Quote exactly the lines from the start of the entries to the one with "Click caption PLAVE × GS25 Photocard B 예준", both ends included.

BEGIN The data

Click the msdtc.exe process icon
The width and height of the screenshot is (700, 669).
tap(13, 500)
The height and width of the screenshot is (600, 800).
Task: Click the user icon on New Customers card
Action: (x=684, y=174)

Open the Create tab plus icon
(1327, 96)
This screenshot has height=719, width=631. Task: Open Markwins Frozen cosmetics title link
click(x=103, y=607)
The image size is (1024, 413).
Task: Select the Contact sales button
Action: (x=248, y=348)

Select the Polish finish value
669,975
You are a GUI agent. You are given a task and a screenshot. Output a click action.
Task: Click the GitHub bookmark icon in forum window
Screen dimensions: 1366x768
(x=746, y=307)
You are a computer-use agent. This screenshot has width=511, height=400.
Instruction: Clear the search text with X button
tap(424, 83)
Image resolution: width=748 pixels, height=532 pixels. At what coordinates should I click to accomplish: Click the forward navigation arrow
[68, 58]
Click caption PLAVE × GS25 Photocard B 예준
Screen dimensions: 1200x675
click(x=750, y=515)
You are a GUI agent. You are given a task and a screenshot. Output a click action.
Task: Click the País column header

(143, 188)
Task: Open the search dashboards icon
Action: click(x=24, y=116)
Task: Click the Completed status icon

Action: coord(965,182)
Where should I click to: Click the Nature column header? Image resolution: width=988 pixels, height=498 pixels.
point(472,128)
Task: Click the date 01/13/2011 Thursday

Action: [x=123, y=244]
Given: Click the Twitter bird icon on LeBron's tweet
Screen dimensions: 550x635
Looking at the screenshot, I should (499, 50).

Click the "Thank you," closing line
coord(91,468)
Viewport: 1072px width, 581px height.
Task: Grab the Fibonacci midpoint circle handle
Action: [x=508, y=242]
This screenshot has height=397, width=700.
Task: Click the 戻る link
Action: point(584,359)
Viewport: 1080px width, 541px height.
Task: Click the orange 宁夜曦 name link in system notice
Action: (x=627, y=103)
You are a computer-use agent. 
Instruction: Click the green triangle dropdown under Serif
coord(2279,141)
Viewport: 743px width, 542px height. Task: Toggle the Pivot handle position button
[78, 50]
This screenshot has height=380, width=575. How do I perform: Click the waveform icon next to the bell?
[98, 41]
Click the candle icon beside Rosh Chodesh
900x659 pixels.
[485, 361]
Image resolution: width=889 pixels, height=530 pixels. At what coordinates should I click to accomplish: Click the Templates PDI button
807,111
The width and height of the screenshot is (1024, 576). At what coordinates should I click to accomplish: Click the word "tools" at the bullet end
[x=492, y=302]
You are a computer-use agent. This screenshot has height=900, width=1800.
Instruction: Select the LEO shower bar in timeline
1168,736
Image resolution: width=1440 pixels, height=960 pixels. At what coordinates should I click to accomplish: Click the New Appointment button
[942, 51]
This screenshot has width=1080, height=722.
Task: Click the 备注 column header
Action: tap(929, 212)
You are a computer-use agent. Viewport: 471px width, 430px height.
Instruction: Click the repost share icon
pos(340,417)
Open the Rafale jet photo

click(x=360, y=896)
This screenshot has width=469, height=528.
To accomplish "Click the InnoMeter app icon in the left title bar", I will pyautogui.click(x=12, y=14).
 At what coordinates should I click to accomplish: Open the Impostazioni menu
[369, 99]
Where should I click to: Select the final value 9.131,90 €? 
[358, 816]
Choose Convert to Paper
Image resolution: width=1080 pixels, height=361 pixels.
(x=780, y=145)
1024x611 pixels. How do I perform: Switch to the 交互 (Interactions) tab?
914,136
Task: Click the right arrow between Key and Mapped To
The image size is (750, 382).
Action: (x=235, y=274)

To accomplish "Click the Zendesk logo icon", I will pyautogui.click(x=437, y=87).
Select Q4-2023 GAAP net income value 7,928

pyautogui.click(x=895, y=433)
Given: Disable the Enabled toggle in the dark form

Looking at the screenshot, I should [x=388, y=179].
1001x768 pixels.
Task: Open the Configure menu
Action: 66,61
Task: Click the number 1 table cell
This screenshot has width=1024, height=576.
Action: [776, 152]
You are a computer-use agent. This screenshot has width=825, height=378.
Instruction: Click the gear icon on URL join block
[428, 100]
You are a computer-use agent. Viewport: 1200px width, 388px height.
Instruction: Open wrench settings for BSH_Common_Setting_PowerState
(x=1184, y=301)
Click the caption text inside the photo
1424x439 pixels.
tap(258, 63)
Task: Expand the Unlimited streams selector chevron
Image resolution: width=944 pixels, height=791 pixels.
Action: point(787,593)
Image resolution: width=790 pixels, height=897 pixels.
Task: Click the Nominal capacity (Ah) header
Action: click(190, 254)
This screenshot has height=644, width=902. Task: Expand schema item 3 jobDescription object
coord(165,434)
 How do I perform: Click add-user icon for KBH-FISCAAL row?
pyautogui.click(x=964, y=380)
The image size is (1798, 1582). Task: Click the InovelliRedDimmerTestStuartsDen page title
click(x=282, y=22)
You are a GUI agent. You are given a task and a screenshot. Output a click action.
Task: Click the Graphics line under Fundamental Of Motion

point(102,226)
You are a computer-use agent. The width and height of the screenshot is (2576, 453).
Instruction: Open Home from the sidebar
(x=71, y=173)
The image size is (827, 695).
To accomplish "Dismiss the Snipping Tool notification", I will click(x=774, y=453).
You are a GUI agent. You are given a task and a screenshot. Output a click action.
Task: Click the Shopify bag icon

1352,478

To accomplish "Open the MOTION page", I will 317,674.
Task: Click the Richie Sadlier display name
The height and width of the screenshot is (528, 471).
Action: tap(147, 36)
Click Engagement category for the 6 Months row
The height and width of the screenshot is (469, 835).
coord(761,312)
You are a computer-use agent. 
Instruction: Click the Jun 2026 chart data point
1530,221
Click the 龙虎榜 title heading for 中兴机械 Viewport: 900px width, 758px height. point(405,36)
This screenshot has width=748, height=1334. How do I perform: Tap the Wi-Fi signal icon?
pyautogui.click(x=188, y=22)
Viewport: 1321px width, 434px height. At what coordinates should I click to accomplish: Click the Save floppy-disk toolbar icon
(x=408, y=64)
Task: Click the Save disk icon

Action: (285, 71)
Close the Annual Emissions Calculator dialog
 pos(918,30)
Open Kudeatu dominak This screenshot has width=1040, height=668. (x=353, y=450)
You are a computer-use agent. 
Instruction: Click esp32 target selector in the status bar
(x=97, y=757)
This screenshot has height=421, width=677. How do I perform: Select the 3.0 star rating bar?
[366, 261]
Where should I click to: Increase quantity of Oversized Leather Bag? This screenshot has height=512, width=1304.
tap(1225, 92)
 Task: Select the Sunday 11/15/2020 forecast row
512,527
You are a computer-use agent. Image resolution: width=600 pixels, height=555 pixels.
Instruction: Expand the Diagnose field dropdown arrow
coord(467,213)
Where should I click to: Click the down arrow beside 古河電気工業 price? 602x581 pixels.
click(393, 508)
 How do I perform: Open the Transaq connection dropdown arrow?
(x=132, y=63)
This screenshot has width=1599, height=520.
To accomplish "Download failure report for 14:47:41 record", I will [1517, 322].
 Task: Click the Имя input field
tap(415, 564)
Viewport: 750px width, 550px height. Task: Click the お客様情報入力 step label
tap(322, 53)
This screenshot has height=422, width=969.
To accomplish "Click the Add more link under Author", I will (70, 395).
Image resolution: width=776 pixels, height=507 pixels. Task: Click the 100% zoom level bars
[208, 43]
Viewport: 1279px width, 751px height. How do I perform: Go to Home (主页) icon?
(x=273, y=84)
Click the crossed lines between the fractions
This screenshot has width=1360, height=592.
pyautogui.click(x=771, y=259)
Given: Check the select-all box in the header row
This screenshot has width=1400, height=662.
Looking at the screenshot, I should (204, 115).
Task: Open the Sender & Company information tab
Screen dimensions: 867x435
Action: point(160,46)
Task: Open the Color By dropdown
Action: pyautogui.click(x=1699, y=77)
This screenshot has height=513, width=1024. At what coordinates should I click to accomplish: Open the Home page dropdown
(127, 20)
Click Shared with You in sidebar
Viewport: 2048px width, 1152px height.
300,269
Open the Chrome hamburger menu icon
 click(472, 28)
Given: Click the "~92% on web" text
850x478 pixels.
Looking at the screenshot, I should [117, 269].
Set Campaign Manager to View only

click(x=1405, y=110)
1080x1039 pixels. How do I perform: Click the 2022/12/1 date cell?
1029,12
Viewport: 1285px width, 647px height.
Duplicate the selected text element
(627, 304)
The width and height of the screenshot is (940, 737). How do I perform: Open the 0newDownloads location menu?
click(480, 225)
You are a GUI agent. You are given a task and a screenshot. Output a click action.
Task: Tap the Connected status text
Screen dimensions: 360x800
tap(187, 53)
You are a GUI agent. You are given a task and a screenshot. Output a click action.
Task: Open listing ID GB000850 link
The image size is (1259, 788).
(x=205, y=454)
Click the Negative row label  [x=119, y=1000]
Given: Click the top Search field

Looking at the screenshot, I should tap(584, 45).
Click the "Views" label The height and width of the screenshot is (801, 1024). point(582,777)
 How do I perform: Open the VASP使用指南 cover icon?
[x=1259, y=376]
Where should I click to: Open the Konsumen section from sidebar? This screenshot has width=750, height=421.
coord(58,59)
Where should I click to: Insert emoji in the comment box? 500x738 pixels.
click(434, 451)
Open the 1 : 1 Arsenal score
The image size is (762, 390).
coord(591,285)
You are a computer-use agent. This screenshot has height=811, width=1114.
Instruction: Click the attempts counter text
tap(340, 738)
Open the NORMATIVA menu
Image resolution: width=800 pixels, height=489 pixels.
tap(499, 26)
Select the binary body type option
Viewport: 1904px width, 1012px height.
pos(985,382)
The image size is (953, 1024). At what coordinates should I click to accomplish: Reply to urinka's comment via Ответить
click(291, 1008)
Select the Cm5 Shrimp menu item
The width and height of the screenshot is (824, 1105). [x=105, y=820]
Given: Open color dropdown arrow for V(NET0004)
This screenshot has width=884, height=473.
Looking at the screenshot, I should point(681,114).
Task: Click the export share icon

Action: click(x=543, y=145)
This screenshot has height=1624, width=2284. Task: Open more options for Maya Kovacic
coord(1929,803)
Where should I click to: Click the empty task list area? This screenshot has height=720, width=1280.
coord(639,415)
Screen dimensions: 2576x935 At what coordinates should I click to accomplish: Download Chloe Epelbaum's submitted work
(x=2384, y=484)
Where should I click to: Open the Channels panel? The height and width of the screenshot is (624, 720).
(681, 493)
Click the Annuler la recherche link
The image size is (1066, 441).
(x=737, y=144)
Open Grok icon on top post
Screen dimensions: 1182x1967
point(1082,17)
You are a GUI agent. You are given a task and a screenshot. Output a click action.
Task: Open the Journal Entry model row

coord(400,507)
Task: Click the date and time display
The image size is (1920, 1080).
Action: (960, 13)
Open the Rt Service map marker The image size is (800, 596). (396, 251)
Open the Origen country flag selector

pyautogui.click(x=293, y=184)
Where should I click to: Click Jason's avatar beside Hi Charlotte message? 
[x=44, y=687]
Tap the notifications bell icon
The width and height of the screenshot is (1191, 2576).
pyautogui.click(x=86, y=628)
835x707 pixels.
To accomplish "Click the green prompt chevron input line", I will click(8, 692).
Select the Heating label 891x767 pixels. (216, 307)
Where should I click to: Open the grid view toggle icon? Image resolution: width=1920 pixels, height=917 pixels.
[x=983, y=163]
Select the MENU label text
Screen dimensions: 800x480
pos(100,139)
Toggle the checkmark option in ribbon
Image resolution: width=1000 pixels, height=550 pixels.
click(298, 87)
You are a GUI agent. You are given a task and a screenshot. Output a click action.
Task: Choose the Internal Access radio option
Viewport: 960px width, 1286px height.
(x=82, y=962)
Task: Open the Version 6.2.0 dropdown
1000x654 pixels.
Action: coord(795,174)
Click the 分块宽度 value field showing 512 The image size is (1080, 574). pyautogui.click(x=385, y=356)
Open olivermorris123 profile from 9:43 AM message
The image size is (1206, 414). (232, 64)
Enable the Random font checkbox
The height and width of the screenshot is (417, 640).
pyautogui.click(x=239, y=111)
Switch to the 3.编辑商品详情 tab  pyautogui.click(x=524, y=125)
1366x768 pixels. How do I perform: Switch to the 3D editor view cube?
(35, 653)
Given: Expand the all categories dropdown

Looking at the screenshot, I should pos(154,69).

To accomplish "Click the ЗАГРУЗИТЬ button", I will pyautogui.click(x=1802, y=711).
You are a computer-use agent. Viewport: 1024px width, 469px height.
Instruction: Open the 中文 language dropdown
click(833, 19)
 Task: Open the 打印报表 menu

END The data

[Result]
Click the msdtc.exe process icon
The width and height of the screenshot is (700, 669).
tap(13, 500)
The height and width of the screenshot is (600, 800).
Task: Click the user icon on New Customers card
Action: (x=684, y=174)

Open the Create tab plus icon
(1327, 96)
This screenshot has height=719, width=631. Task: Open Markwins Frozen cosmetics title link
click(x=103, y=607)
The image size is (1024, 413).
Task: Select the Contact sales button
Action: (x=248, y=348)

Select the Polish finish value
669,975
You are a GUI agent. You are given a task and a screenshot. Output a click action.
Task: Click the GitHub bookmark icon in forum window
Screen dimensions: 1366x768
(x=746, y=307)
You are a computer-use agent. This screenshot has width=511, height=400.
Instruction: Clear the search text with X button
tap(424, 83)
Image resolution: width=748 pixels, height=532 pixels. At what coordinates should I click to accomplish: Click the forward navigation arrow
[68, 58]
Click caption PLAVE × GS25 Photocard B 예준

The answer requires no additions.